• Task requirements
Print the data that opens with the line containing "Given: Expand chevron" and runs through the end of the data, with both ends included. Leave the pictures out of your answer.

• Source records
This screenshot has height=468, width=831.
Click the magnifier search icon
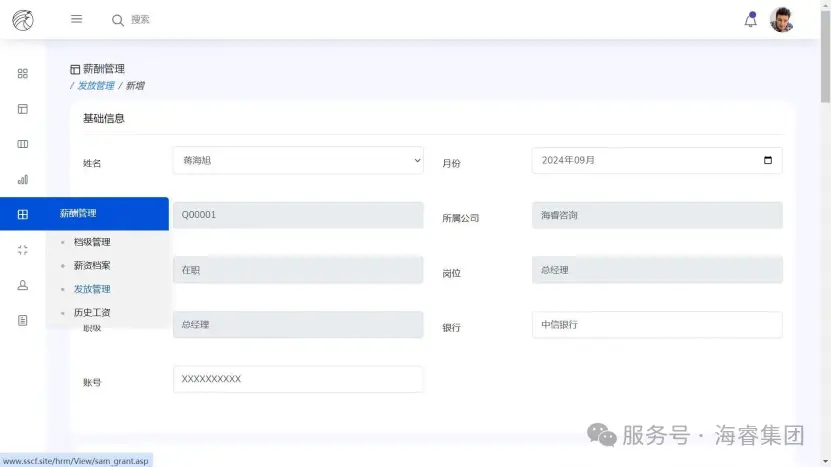[x=118, y=20]
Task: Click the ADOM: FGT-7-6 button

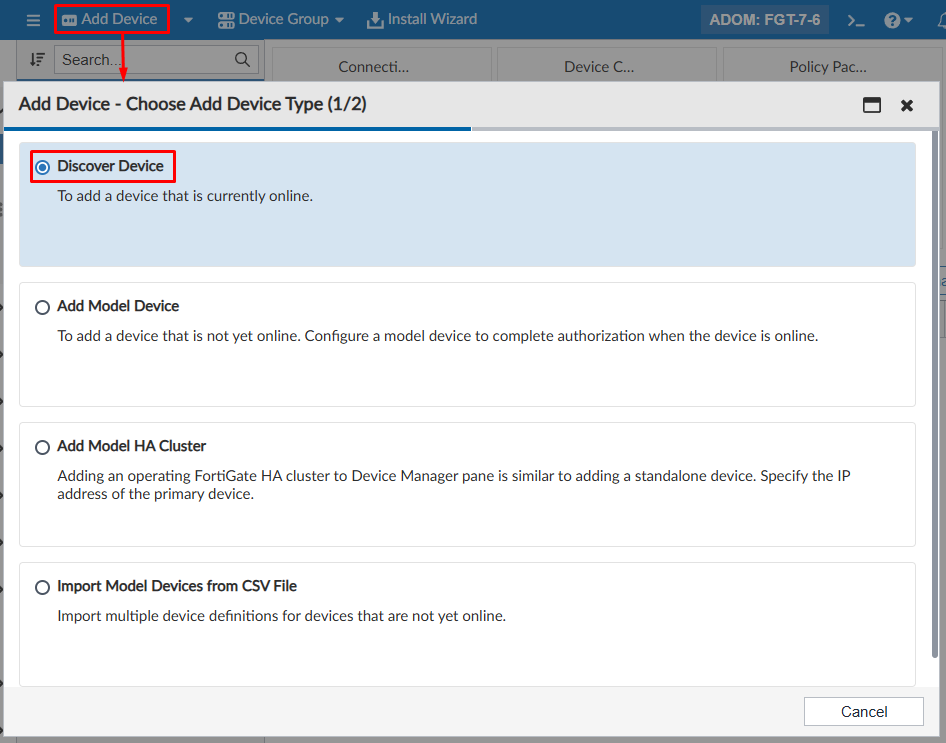Action: click(x=765, y=18)
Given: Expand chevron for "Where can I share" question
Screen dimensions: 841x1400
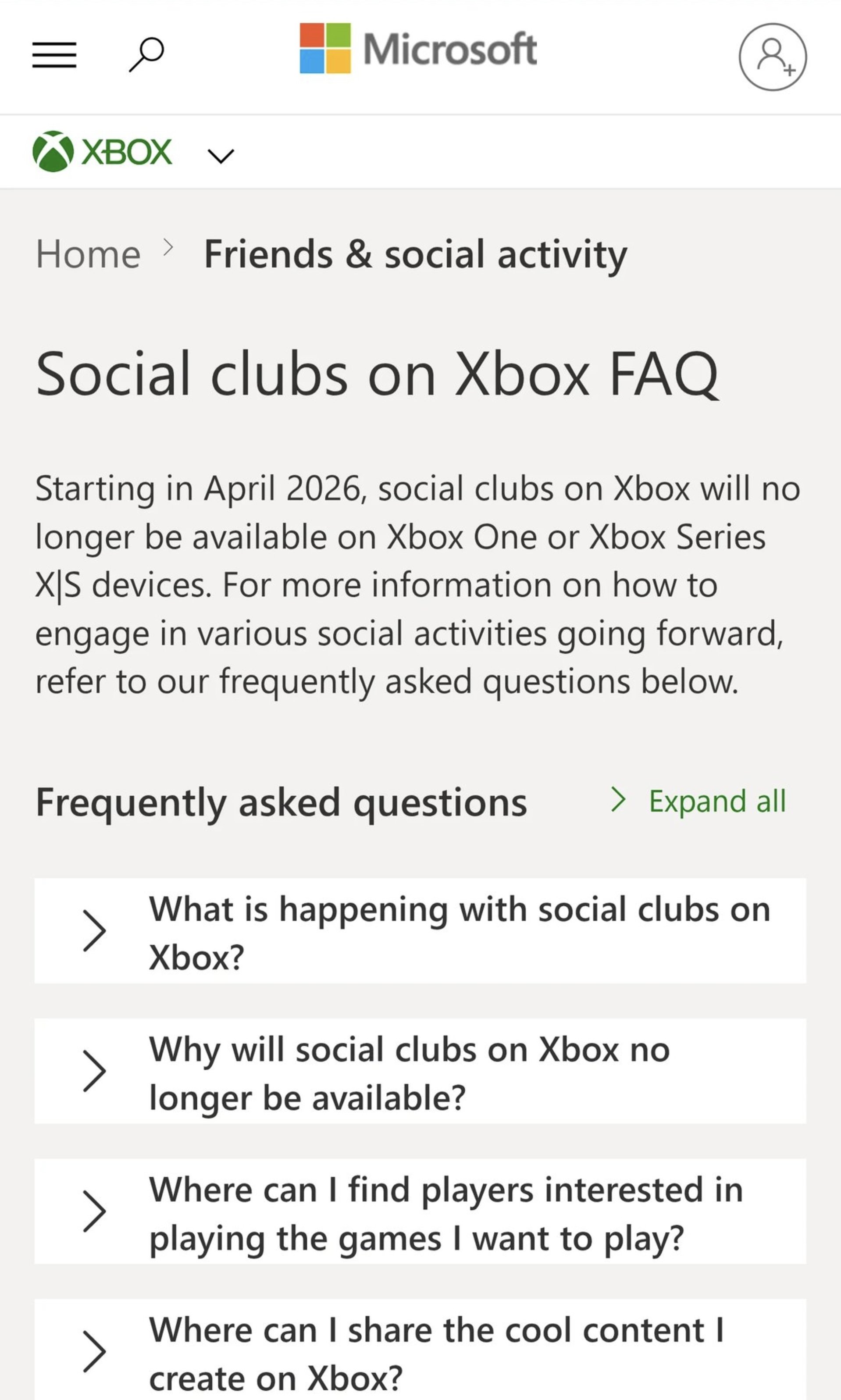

• Task solution
Given: Expand chevron for "Where can I share" question
Screen dimensions: 841x1400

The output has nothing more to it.